Start of Material provided

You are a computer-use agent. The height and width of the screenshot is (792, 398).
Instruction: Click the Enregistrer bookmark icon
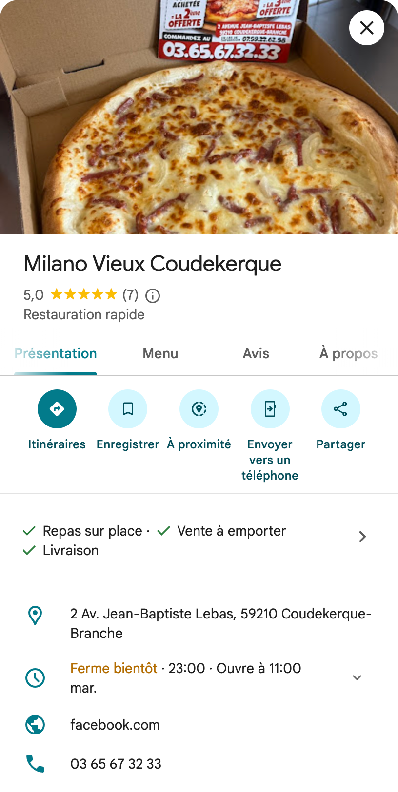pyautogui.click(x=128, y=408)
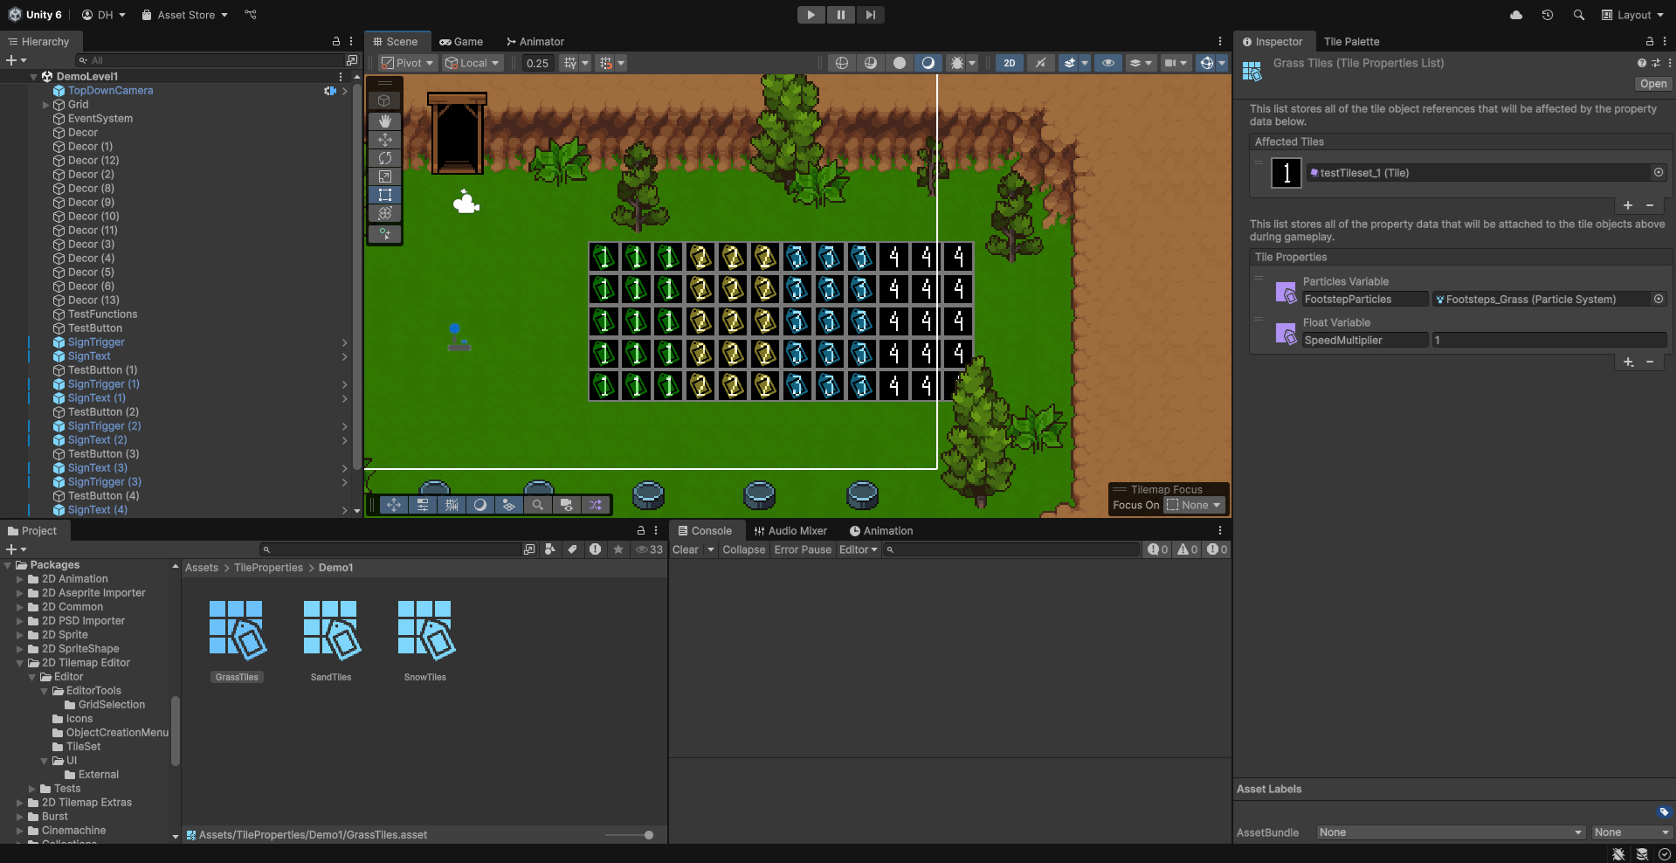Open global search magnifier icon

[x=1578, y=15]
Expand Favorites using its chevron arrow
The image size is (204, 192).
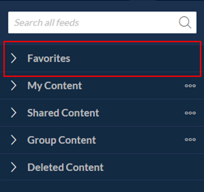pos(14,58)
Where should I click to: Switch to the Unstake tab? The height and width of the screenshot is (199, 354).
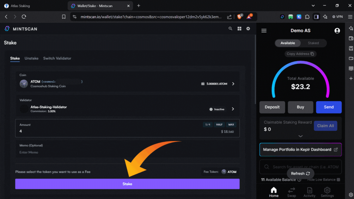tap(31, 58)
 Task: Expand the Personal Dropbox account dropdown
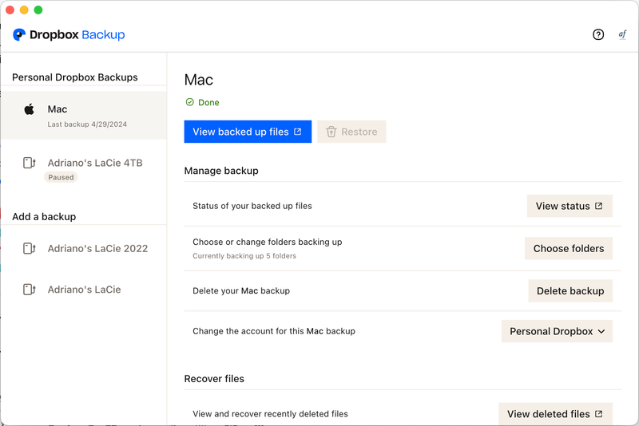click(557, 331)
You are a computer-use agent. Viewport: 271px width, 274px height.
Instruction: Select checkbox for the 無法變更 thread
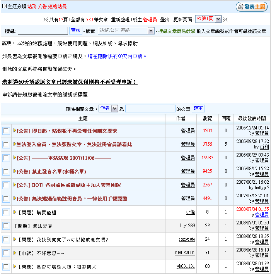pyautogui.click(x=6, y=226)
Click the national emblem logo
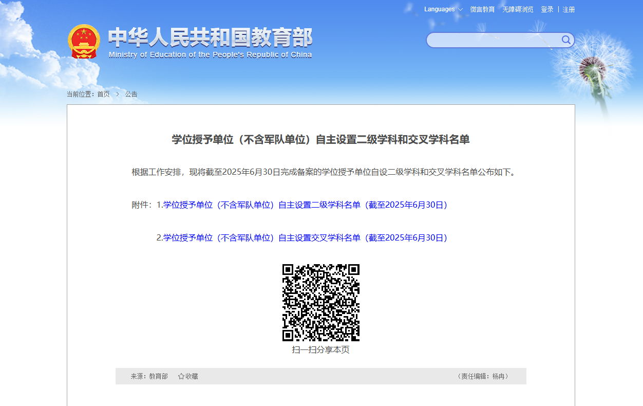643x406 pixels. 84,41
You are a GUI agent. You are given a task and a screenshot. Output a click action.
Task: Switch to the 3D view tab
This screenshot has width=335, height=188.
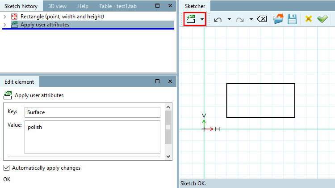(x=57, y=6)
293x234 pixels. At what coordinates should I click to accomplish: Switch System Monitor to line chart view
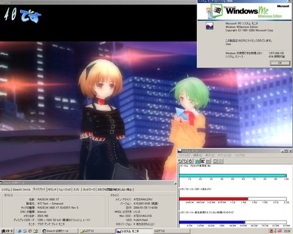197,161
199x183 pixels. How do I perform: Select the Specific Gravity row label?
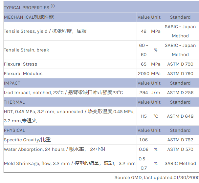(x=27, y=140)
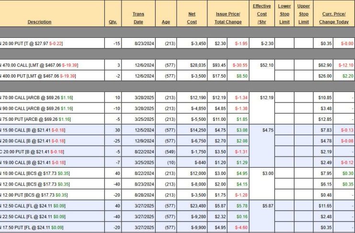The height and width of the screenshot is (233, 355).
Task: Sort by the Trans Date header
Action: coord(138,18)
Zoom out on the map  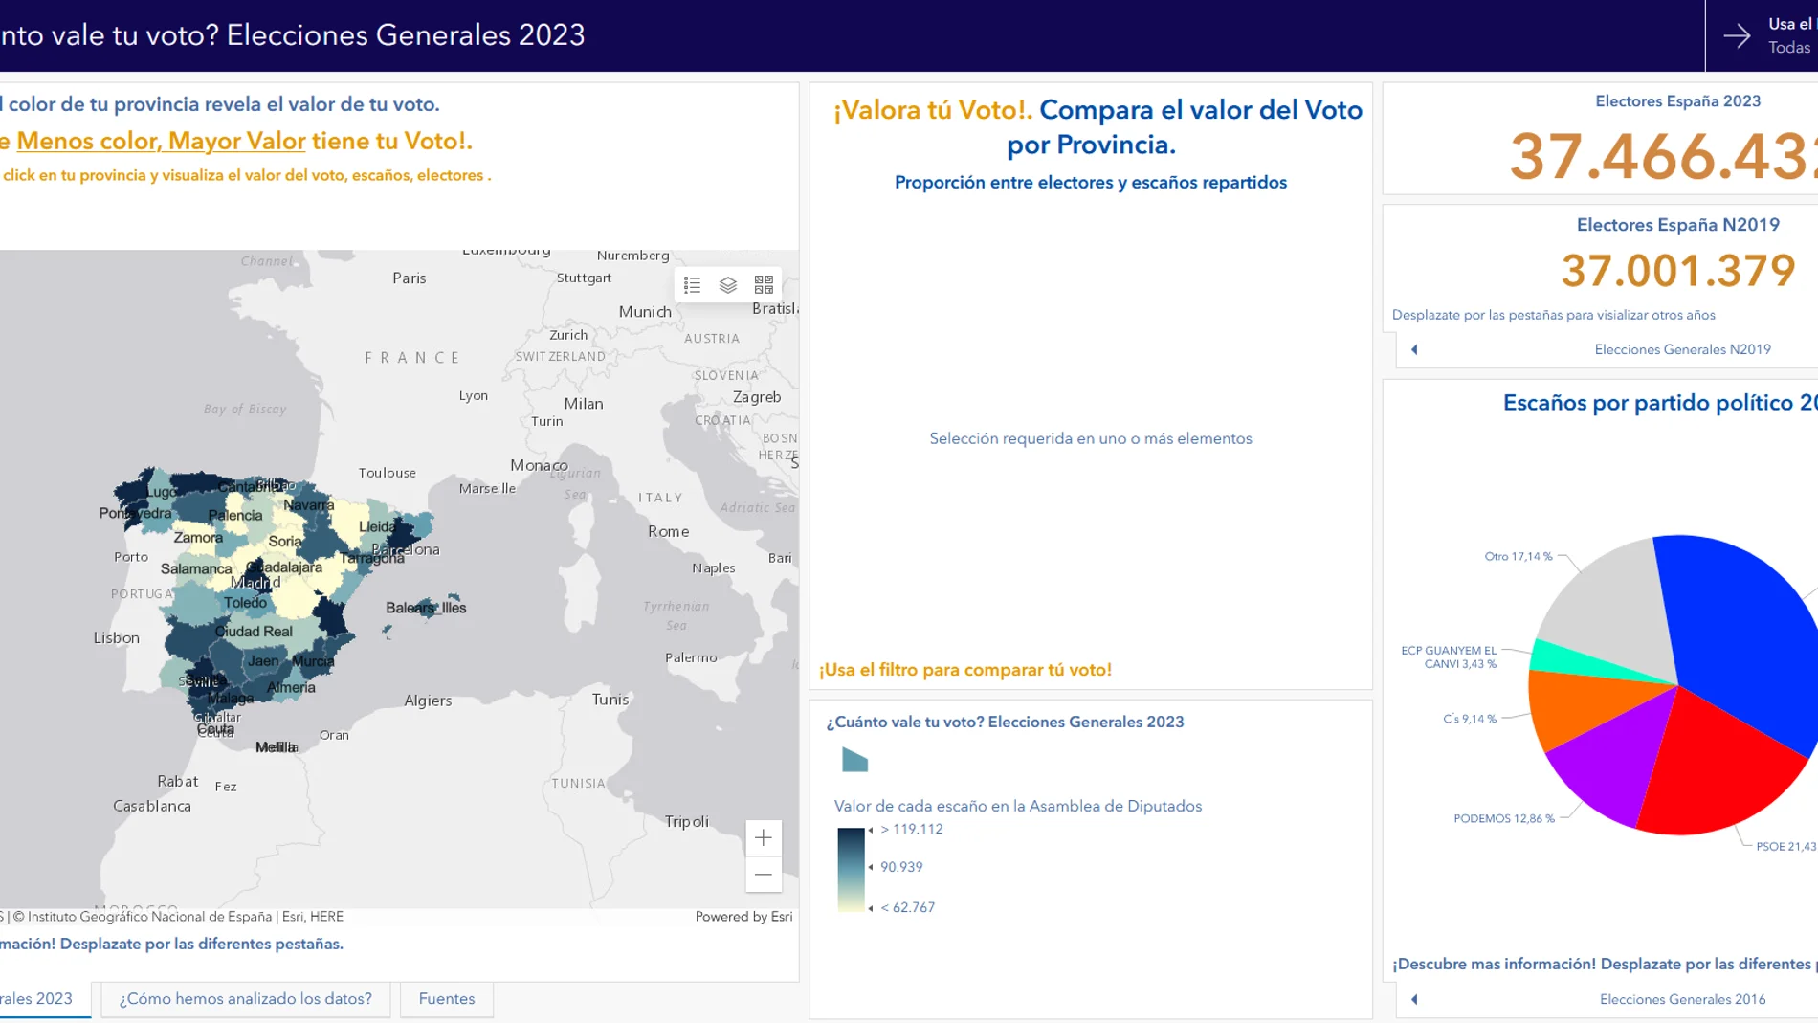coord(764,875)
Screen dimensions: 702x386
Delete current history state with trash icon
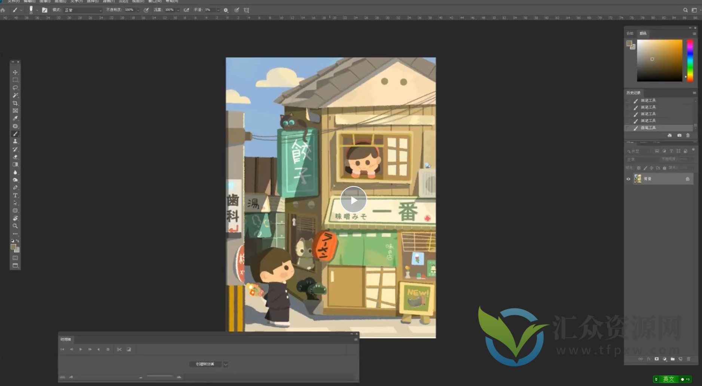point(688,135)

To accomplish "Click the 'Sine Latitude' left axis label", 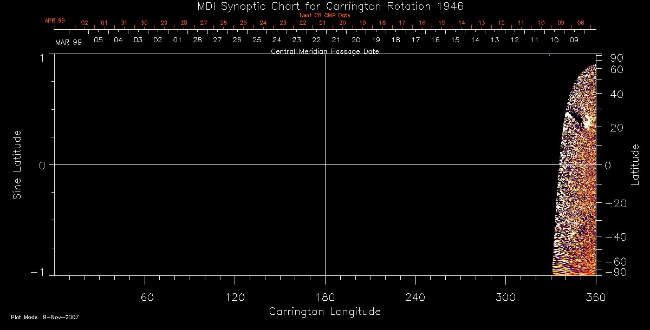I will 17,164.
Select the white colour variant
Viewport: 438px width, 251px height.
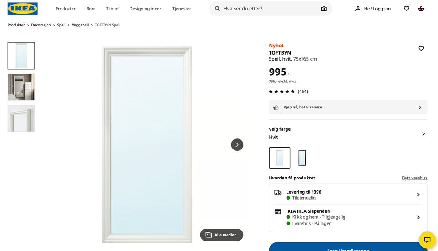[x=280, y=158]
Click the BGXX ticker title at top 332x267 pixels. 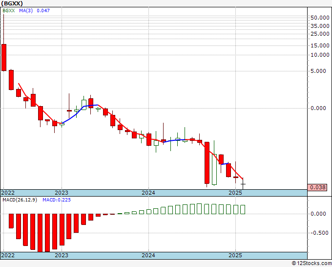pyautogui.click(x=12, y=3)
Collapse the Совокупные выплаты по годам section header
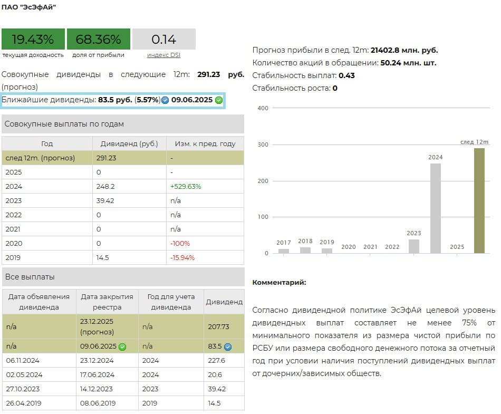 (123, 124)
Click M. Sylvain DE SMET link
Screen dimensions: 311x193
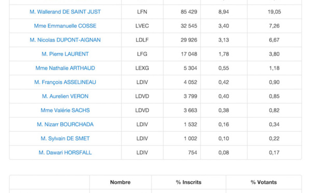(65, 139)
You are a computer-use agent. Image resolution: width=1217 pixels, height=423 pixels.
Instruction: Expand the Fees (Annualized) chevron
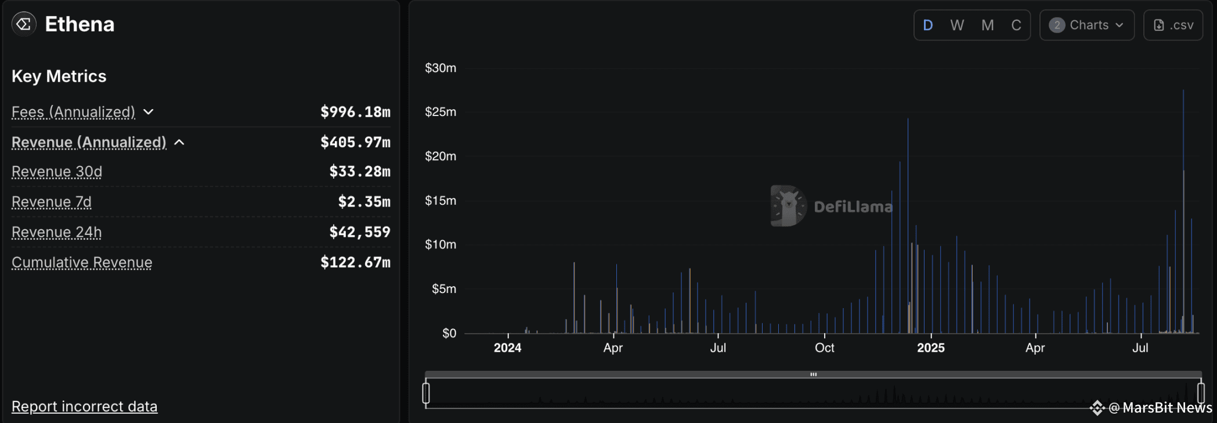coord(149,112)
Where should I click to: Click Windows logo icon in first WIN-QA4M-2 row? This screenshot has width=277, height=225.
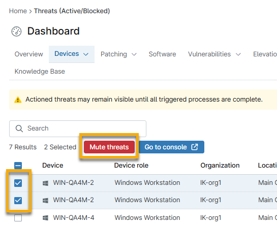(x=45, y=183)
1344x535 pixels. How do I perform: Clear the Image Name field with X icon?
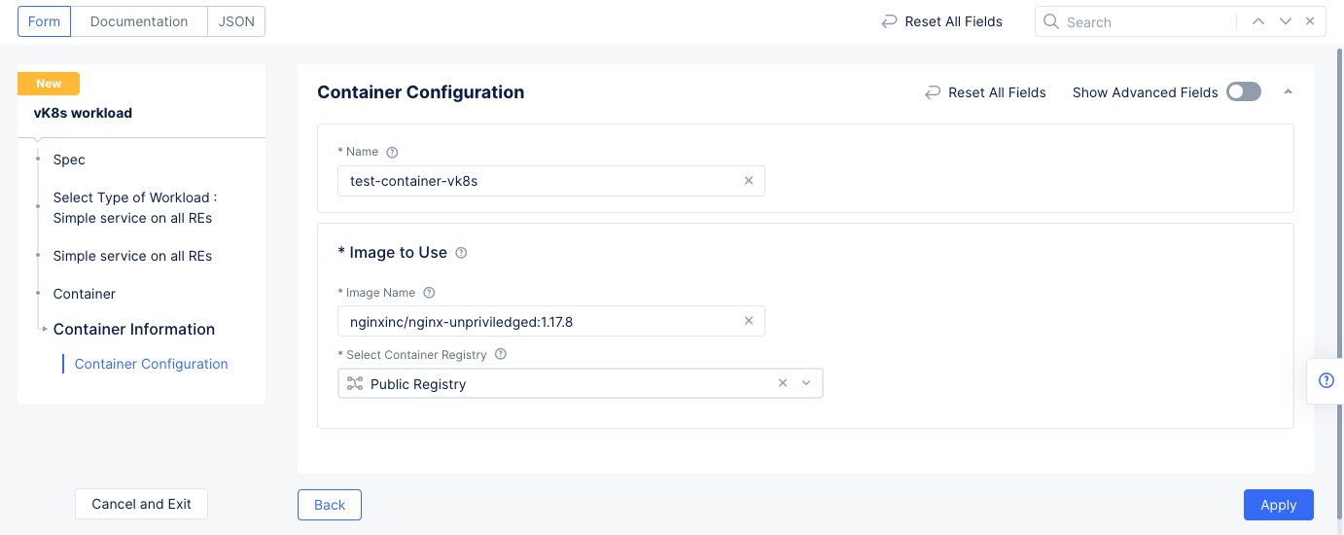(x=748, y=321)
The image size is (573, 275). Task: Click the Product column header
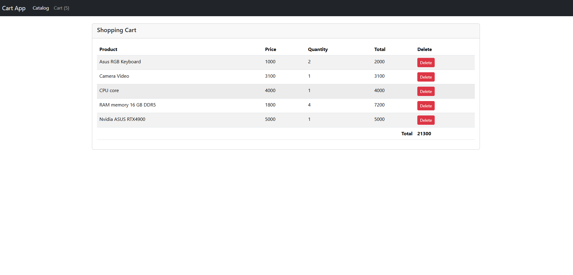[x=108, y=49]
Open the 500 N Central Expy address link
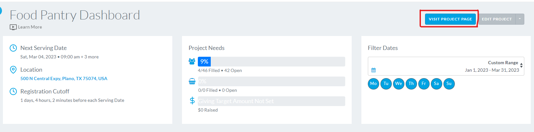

End of Material provided

Aim of the task
Please state how many lines of the data hold the string "computer", with nothing else in your reply.

Exercise response
3